Chapter 9 GWR and spatially lagged regression

9.1 Learning objectives

By the end of this practical you should be able to:

  1. Explain hypothesis testing
  2. Execute regression in R
  3. Descrbie the assumptions associated with regression models
  4. Explain steps to deal with spatially autocorrelated (spatial similarlity of nearby observations) residuals.

9.2 Homework

Outside of our schedulded sessions you should be doing around 12 hours of extra study per week. Feel free to follow your own GIS interests, but good places to start include the following:

Assignment

From weeks 6-9, learn and practice analysis from the course and identify appropriate techniques (from wider research) that might be applicable/relevant to your data. Conduct an extensive methodological review – this could include analysis from within academic literature and/or government departments (or any reputable source).

Reading This week:

Remember this is just a starting point, explore the reading list, practical and lecture for more ideas.

9.4 Introduction

In this practical you will be introduced to a suite of different models that will allow you to test a variety of research questions and hypotheses through modelling the associations between two or more spatially reference variables.

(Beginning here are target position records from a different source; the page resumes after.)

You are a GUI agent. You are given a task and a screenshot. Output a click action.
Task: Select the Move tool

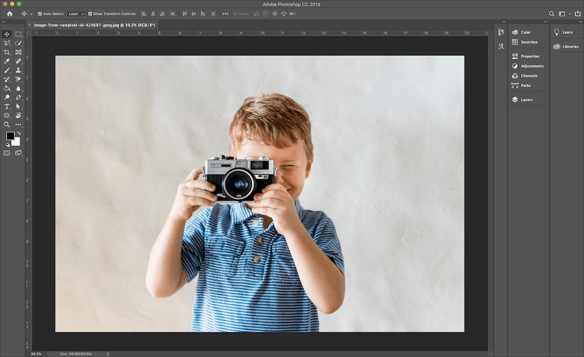click(7, 34)
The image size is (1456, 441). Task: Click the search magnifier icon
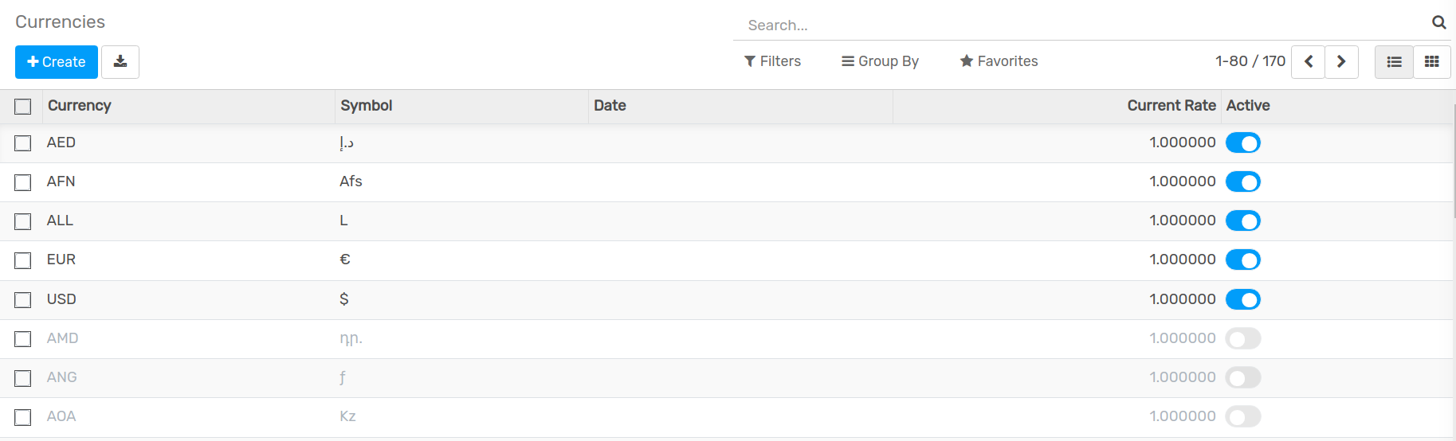(x=1438, y=23)
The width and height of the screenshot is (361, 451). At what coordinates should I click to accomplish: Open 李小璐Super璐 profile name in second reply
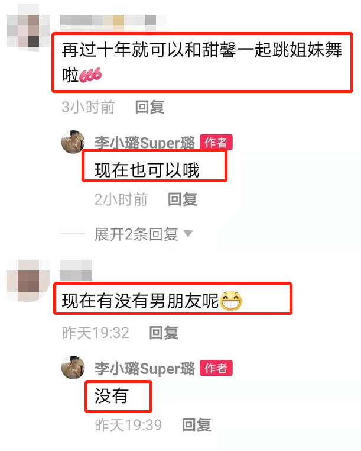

In the worked example, we will explore the factors that might affect the average exam scores of 16 year-old across London. GSCEs are the exams taken at the end of secondary education and here have been aggregated for all pupils at their home addresses across the City for Ward geographies.

The London Data Store collates a range of other variables for each Ward and so we will see if any of these are able to help explain the patterns of exam performance that we see.

This practical will walk you through the common steps that you should go through when building a regression model using spatial data to test a stated research hypothsis; from carrying out some descriptive visualisation and summary statistics, to interpreting the results and using the outputs of the model to inform your next steps.

9.4.1 Setting up your Data

First, let’s set up R and read in some data to enable us to carry out our analysis.

#library a bunch of packages we may (or may not) use - install them first if not installed already. 
library(tidyverse)
library(tmap)
library(geojsonio)
library(plotly)
library(rgdal)
library(broom)
library(mapview)
library(crosstalk)
library(sf)
library(sp)
library(spdep)
library(car)
library(fs)
library(janitor)

Read some ward data in

#download a zip file containing some boundaries we want to use

download.file("https://data.london.gov.uk/download/statistical-gis-boundary-files-london/9ba8c833-6370-4b11-abdc-314aa020d5e0/statistical-gis-boundaries-london.zip", 
              destfile="prac9_data/statistical-gis-boundaries-london.zip")

Get the zip file and extract it

listfiles<-dir_info(here::here("prac9_data")) %>%
  dplyr::filter(str_detect(path, ".zip")) %>%
  dplyr::select(path)%>%
  pull()%>%
  #print out the .gz file
  print()%>%
  as.character()%>%
  utils::unzip(exdir=here::here("prac9_data"))

Look inside the zip and read in the .shp

#look what is inside the zip

Londonwards<-dir_info(here::here("prac9_data", 
                                 "statistical-gis-boundaries-london", 
                                 "ESRI"))%>%
  #$ means exact match
  dplyr::filter(str_detect(path, 
                           "London_Ward_CityMerged.shp$"))%>%
  dplyr::select(path)%>%
  pull()%>%
  #read in the file in
  st_read()
## Reading layer `London_Ward_CityMerged' from data source `C:\Users\Andy\OneDrive - University College London\Teaching\CASA0005\2020_2021\CASA0005repo\prac9_data\statistical-gis-boundaries-london\ESRI\London_Ward_CityMerged.shp' using driver `ESRI Shapefile'
## Simple feature collection with 625 features and 7 fields
## geometry type:  POLYGON
## dimension:      XY
## bbox:           xmin: 503568.2 ymin: 155850.8 xmax: 561957.5 ymax: 200933.9
## projected CRS:  OSGB 1936 / British National Grid
#check the data
qtm(Londonwards)